■ **Quelldatensätze**:
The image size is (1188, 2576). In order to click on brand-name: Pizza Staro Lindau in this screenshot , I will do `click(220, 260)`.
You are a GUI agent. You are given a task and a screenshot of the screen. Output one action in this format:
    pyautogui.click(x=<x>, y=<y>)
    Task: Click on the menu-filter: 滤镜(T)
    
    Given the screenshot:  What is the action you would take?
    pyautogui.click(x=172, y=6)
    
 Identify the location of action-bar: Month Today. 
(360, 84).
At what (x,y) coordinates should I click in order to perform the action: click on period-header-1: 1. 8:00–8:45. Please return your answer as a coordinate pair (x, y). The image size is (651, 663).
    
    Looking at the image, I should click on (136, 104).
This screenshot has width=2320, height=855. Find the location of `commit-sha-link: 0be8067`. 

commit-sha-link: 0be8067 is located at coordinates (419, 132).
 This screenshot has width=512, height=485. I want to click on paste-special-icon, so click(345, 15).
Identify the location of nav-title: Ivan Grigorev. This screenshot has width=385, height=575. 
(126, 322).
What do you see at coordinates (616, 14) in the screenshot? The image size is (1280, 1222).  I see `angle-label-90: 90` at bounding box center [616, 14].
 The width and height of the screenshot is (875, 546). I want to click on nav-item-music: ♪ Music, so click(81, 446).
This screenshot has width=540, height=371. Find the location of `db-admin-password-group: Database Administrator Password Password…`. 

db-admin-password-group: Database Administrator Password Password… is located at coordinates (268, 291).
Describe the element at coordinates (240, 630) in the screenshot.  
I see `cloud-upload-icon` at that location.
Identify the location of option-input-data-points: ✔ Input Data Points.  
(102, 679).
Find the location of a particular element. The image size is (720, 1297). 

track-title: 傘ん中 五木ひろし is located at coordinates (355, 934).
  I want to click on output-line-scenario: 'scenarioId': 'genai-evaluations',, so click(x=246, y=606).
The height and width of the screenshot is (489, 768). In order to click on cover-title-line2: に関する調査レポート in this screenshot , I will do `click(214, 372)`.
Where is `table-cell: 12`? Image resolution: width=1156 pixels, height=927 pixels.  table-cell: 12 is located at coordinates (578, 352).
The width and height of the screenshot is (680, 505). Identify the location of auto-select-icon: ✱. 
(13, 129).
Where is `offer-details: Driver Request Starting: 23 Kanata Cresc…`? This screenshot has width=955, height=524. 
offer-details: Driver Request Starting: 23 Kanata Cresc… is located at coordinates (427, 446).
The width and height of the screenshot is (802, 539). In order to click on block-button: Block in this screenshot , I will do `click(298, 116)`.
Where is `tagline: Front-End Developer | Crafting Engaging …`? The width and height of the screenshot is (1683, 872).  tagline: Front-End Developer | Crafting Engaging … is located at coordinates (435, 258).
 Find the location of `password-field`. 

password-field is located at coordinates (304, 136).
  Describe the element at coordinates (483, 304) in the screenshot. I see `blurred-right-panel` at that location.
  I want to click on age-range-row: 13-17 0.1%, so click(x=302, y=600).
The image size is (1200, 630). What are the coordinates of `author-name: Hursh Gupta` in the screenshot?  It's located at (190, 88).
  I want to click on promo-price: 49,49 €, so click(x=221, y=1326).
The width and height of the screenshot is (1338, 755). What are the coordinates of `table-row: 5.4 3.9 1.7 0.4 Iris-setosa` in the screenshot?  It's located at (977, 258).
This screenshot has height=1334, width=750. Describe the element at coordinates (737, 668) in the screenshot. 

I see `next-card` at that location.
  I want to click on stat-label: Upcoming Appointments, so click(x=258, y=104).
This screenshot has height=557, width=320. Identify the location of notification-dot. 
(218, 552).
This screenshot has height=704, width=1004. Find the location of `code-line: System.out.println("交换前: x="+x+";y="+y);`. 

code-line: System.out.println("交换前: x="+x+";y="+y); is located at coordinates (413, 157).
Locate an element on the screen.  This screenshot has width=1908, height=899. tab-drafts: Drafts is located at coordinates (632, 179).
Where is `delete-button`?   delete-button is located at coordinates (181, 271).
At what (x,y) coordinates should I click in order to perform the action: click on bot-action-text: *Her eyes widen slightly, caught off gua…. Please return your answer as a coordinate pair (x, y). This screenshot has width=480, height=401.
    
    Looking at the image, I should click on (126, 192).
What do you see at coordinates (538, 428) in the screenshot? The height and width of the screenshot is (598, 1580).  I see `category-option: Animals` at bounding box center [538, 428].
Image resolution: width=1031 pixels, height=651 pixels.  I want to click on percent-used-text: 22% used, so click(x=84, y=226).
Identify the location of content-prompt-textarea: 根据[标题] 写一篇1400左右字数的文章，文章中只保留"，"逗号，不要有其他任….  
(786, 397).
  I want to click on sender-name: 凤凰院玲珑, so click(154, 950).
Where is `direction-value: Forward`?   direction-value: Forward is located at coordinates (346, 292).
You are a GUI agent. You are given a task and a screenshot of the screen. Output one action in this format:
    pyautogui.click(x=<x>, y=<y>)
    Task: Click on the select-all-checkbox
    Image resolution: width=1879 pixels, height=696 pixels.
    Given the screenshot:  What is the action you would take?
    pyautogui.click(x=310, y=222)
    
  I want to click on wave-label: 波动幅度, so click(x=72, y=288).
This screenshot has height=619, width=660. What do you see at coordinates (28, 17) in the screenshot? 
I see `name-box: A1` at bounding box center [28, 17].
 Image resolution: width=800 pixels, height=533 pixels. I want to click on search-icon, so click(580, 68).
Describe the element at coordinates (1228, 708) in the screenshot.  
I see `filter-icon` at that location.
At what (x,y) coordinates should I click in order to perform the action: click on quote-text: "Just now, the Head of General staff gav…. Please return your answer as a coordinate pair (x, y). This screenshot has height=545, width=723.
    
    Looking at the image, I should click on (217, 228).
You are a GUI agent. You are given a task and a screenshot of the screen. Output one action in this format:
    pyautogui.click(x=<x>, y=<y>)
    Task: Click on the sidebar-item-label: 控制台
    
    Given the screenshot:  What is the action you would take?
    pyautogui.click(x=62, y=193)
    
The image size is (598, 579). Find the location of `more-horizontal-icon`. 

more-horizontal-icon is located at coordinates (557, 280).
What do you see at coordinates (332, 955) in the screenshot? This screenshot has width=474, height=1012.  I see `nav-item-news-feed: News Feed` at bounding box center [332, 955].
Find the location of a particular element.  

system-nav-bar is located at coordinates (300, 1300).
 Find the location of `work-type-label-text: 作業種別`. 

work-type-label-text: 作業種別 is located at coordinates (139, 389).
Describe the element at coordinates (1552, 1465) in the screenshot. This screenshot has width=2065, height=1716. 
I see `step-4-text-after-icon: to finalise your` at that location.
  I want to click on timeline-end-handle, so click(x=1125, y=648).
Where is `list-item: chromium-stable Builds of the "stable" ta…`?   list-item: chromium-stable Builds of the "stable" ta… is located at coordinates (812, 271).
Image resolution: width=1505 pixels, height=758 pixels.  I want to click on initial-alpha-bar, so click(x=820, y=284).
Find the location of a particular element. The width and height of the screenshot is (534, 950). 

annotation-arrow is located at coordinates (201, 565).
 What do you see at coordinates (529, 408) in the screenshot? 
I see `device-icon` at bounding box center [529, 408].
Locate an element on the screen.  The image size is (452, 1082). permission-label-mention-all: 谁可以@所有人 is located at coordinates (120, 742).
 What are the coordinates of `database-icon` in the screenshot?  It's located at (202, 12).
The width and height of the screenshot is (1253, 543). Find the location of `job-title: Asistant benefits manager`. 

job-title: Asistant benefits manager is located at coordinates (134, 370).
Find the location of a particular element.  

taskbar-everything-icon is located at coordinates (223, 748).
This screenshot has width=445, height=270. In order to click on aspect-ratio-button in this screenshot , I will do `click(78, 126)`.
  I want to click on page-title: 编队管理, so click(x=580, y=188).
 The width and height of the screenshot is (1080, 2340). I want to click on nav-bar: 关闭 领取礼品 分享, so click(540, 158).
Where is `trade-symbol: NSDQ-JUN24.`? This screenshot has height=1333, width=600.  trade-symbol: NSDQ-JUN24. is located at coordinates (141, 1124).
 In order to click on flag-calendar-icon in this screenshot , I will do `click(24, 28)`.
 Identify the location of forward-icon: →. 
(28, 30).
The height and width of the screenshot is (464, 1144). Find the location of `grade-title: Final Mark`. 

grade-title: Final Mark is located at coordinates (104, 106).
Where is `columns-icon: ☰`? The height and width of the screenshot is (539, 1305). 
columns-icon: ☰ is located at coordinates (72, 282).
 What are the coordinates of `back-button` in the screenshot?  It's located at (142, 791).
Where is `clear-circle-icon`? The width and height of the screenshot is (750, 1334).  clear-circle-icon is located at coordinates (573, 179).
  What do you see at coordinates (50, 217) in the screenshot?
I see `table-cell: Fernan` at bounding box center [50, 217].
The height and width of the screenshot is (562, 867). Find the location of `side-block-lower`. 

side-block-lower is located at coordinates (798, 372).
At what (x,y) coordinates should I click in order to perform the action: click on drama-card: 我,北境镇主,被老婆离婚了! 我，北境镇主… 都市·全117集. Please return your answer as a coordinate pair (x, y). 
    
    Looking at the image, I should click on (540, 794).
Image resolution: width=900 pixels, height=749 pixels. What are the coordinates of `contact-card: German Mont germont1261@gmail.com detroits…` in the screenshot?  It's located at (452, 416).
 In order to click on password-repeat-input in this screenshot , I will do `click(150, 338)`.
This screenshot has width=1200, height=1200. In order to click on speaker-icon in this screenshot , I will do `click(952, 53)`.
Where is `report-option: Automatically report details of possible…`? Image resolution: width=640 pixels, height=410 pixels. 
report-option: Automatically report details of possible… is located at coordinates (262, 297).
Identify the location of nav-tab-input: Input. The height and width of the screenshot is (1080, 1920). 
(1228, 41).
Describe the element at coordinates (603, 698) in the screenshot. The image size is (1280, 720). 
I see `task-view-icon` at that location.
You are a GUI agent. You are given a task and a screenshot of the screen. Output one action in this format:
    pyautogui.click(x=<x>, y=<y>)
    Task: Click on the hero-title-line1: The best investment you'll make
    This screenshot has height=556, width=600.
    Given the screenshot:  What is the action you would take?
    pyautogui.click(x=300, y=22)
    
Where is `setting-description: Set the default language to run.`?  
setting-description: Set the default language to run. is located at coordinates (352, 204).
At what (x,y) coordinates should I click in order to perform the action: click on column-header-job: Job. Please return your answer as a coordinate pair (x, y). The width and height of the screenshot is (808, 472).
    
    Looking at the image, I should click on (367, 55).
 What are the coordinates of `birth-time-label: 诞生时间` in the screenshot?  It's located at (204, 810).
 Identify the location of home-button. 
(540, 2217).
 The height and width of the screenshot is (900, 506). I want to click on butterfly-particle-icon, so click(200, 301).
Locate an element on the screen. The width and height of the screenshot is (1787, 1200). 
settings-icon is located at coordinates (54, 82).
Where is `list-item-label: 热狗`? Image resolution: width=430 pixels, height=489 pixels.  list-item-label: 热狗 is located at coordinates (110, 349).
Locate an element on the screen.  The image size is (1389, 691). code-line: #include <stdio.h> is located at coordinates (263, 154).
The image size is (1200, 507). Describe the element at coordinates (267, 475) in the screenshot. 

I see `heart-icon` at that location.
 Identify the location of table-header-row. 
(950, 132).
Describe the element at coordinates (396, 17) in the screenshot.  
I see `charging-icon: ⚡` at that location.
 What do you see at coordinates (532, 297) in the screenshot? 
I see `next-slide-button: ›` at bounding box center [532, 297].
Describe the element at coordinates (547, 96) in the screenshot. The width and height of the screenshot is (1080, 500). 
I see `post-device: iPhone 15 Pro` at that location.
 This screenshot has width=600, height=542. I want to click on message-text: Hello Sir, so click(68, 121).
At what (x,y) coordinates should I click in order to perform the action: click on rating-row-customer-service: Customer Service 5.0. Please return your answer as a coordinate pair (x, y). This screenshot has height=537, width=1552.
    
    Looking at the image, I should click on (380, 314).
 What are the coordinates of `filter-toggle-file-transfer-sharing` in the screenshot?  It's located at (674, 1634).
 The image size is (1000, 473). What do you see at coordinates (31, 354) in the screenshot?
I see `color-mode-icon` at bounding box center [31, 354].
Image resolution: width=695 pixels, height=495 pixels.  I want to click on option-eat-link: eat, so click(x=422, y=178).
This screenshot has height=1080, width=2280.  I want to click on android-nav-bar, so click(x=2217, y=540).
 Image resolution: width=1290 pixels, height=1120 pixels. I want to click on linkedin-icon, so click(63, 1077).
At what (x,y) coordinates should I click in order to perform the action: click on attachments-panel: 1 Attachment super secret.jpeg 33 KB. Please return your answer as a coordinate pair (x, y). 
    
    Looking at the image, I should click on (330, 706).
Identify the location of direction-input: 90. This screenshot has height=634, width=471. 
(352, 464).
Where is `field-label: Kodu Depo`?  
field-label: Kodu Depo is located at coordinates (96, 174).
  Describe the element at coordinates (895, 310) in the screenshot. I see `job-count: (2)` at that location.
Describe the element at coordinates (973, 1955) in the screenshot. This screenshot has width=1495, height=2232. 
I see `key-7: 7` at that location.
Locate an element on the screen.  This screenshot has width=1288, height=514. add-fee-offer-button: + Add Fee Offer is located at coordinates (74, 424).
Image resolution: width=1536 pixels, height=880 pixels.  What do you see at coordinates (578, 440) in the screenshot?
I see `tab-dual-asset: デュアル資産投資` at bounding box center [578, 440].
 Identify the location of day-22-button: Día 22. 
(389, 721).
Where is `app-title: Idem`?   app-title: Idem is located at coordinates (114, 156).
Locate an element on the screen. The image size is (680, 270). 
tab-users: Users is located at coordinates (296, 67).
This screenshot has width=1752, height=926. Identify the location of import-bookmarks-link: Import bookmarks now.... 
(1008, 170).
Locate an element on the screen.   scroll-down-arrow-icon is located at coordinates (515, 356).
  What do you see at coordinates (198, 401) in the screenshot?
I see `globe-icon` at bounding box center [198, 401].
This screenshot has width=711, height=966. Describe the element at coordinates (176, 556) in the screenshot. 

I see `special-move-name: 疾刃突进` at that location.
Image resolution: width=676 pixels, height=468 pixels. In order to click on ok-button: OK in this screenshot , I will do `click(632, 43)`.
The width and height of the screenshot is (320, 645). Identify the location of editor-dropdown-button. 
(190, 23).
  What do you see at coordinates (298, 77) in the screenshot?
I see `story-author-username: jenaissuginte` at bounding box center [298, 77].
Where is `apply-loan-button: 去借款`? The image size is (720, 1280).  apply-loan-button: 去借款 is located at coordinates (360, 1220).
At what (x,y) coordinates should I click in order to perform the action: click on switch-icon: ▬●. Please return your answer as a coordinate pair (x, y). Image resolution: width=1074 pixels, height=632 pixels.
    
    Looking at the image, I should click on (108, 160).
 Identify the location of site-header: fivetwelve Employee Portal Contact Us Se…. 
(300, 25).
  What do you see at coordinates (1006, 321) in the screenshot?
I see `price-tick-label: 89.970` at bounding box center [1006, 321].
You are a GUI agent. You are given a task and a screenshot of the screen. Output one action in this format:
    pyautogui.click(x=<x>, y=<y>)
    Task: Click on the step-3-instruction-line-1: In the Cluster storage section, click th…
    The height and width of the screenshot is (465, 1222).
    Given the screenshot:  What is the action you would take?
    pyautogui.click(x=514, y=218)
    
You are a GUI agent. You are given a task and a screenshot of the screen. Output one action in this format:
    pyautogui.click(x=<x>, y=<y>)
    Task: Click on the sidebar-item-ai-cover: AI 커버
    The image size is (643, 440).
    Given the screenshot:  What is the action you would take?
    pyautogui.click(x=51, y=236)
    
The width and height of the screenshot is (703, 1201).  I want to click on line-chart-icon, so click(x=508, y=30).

■ **Deine Aufgabe**: Nenne bitte nur die Anzahl der Zeilen in den Datensätzen, die die Zeichenfolge "particular" enthalten. Groß- und Kleinschreibung zählt dabei.

■ **Antwortbereich**: 4